How You Can Use Amazon's Mechanical Turk for Business

Perfect for tedious tasks, Amazon's Mechanical Turk may be the perfect alternative to hiring temporary workers for singular projects.

Think back to the last time you had a task for which you would've loved to have had an army of workers. Perhaps you had to sort through thousands of articles looking for something specific, or you had to transcribe hours of audio recordings, or you had to check for duplicate records in a database of thousands of entries. Or perhaps you saw an opportunity in the market that would have required you to mobilize hundreds of people to help you in a short amount of time.

Until now, you've had three choices: hire temporary workers, which can be messy and inefficient, overburden your staff or, worse, let the opportunity slip away.

That's why Mechanical Turk, the web service from Amazon.com, one of the most trusted brands online, is so interesting to business owners. Mechanical Turk is an online marketplace for temporary workers. Using your Amazon account, you can hire workers to complete tasks that a computer can't do efficiently.

Here's how Amazon describes the inspiration for the name "Mechanical Turk":

"In 1769, Hungarian nobleman Wolfgang von Kempelen astonished Europe by building a mechanical chess-playing automaton that defeated nearly every opponent it faced.

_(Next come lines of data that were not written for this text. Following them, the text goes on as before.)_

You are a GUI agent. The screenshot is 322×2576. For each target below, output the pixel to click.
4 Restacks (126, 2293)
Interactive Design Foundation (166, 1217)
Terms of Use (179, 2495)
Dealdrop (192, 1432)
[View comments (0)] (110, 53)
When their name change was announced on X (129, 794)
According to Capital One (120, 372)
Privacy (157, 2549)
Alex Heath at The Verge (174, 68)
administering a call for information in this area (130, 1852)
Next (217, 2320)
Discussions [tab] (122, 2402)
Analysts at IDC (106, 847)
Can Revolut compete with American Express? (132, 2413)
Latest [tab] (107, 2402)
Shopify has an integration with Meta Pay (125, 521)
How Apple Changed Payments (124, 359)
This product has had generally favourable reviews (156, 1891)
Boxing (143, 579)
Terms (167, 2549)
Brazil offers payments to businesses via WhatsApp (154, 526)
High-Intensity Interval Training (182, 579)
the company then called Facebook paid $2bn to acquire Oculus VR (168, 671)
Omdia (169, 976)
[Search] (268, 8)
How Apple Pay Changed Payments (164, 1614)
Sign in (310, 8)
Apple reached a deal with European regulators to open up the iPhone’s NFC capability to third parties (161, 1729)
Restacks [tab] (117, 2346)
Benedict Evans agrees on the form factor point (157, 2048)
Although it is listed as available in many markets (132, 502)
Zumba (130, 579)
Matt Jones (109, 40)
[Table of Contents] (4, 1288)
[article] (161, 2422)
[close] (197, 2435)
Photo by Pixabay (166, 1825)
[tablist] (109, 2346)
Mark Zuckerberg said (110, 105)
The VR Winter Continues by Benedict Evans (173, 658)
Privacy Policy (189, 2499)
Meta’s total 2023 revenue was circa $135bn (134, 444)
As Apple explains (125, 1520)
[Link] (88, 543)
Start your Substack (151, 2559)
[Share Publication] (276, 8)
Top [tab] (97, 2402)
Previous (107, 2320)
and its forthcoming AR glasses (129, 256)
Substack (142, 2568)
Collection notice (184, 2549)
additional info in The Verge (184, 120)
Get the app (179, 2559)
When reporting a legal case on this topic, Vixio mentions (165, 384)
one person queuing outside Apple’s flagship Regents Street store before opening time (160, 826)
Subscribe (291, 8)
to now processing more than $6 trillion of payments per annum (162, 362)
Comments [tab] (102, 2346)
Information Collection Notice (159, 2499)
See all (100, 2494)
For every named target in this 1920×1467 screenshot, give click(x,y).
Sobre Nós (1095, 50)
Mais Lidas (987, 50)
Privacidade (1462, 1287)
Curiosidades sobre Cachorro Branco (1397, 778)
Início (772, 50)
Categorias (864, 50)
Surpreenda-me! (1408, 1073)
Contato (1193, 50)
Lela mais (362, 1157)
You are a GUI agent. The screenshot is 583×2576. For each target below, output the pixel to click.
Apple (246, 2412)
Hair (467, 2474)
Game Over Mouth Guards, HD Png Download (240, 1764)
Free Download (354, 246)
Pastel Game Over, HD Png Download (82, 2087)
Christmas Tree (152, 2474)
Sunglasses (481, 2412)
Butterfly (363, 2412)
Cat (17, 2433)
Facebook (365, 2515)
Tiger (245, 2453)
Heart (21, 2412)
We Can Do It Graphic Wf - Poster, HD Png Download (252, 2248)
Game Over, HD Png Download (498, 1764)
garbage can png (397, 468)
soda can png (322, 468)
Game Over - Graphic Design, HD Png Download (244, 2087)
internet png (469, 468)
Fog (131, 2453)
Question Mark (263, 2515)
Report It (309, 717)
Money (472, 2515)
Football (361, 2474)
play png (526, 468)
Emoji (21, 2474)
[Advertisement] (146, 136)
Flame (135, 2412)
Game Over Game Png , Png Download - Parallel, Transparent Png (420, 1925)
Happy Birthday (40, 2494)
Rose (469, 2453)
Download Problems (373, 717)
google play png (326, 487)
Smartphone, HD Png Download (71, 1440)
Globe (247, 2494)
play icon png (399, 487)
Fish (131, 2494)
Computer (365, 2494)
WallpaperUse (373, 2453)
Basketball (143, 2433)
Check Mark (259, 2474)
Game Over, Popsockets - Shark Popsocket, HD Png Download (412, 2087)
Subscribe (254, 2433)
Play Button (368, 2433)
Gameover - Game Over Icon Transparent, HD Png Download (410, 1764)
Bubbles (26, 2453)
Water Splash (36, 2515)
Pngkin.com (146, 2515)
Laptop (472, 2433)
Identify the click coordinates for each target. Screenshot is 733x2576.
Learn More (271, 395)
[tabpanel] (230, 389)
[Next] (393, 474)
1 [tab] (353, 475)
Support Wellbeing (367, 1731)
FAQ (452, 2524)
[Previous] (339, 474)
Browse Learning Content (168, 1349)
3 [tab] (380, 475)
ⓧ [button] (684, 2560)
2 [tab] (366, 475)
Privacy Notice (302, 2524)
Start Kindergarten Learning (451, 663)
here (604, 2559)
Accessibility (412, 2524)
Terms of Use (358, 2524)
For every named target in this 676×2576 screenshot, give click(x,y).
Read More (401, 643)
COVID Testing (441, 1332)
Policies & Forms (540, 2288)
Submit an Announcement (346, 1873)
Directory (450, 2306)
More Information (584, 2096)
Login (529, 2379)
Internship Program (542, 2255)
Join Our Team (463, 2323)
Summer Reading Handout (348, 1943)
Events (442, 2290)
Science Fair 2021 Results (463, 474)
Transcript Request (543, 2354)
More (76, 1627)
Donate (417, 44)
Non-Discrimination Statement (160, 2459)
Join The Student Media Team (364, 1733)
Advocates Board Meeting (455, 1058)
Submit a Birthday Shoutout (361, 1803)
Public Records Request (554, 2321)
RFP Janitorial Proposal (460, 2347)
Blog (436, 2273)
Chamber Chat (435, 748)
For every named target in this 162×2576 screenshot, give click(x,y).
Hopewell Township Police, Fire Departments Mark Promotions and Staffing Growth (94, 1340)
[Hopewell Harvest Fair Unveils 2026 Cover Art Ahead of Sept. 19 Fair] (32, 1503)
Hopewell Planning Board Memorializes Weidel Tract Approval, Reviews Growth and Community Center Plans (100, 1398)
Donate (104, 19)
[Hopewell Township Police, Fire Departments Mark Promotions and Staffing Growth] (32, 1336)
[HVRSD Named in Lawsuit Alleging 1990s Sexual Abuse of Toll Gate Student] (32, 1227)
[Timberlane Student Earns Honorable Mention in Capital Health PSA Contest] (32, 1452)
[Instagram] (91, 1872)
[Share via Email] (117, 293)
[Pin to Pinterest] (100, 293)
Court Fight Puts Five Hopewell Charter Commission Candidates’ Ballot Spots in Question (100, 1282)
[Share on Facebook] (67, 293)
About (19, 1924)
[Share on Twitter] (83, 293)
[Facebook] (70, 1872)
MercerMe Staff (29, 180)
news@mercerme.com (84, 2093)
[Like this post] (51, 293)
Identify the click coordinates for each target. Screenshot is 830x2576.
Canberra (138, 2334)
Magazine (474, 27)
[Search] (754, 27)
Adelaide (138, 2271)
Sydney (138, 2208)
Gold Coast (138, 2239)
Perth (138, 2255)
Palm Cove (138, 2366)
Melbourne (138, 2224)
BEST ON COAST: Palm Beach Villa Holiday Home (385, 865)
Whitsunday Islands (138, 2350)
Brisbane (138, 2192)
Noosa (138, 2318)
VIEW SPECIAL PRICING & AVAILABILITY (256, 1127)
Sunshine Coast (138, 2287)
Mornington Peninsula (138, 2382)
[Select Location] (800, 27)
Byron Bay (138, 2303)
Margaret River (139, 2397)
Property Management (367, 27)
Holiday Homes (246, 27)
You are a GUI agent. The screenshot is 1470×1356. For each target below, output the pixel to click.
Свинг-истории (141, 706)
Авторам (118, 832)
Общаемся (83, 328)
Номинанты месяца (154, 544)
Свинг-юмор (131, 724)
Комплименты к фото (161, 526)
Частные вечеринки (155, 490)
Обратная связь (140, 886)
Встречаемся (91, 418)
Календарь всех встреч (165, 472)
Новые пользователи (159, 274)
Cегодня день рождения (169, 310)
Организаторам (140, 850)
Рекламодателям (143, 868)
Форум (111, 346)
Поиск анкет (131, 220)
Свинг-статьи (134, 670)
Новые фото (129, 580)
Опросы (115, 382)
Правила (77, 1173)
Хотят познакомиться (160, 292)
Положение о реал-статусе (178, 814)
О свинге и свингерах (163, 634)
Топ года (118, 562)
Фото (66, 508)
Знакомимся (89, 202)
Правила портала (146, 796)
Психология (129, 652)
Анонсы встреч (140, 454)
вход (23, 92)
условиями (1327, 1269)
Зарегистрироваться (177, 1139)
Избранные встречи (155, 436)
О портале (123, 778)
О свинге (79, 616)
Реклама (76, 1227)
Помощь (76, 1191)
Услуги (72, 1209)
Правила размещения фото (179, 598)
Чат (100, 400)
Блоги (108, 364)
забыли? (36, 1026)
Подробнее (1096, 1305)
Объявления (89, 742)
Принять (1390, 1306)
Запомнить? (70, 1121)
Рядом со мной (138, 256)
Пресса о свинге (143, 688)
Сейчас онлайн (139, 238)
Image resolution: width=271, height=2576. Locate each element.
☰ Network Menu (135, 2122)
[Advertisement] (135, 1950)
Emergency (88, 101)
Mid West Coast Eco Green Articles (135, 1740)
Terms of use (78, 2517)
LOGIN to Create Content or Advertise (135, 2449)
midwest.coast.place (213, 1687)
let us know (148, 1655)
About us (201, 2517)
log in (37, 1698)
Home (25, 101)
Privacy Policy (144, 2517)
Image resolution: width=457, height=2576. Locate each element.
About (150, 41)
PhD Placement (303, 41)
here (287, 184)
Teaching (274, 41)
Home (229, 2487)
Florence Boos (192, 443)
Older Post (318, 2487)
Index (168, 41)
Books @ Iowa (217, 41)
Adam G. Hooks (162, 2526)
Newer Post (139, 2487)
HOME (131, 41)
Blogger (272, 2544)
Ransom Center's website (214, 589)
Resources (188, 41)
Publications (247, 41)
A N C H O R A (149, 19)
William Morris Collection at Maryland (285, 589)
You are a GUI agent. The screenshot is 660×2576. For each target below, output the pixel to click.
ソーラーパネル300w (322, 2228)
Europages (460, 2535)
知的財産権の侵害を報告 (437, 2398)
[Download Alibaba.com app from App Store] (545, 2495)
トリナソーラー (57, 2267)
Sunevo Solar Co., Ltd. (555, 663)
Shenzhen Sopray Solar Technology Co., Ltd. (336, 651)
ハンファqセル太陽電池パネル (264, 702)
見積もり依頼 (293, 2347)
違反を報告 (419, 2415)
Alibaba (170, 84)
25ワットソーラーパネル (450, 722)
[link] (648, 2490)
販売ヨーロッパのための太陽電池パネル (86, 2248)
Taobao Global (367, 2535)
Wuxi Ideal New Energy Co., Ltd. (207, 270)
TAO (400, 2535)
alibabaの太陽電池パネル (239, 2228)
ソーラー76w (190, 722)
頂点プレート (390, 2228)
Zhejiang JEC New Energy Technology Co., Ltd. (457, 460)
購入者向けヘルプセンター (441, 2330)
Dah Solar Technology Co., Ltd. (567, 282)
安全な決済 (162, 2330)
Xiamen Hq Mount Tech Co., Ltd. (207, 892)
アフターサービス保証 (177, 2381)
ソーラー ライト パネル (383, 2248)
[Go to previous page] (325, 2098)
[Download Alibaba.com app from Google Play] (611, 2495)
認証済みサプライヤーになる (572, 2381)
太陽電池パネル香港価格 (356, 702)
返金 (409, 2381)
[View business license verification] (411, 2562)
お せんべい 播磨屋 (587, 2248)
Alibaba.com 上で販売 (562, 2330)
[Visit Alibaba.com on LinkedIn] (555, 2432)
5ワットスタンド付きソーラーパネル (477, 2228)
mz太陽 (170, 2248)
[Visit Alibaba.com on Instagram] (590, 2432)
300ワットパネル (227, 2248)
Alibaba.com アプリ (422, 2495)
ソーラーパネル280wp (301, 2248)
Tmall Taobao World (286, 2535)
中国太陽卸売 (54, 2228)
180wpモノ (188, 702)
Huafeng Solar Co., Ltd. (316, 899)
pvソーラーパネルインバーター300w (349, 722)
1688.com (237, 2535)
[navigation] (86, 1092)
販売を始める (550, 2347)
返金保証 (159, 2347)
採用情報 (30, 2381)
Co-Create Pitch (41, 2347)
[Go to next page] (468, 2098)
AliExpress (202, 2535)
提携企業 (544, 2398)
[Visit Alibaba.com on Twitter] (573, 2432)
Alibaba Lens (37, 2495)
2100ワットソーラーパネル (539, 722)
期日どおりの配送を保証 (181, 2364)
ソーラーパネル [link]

A life-sized wooden mannequin, adorned with a fur-trimmed robe and a turban, Kempelen's 'Turk' was seated behind a cabinet and toured Europe confounding such brilliant challengers as Benjamin Franklin and Napoleon Bonaparte. To persuade skeptical audiences, Kempelen would slide open the cabinet's doors to reveal the intricate set of gears, cogs and springs that powered his invention. He convinced them that he had built a machine that made decisions using artificial intelligence. What they did not know was the secret behind the Mechanical Turk: a chess master cleverly concealed inside."

The point, of course, is that a lot can be accomplished when real human beings are working behind the scenes.

To use Mechanical Turk, you post your task (Amazon uses the catchy acronym "HIT," which stands for "human intelligence tasks") into the online marketplace and pick a price (minimum 5 cents per task) for your HIT. Workers–people from around the world looking to make a little extra money from home in their spare time–can then view your request.

I experimented with the site and saw basic HITs, like tagging a database of images for 5 cents per HIT all the way up to translating a block of 10 Japanese sentences into English for $1 each.

Businesses have been taking advantage of remote work forces for years. Jet Blue famously staffs its reservations lines with a network of home-based workers spread throughout the U.S. While sites like eLance.com have allowed businesses to hire a flexible work force for projects, Mechanical Turk is unique in that it focuses on providing an answer to the mundane, rote tasks that are so hard on a business's permanent staff.

What opportunities could you chase if you had access to hundreds of workers in minutes?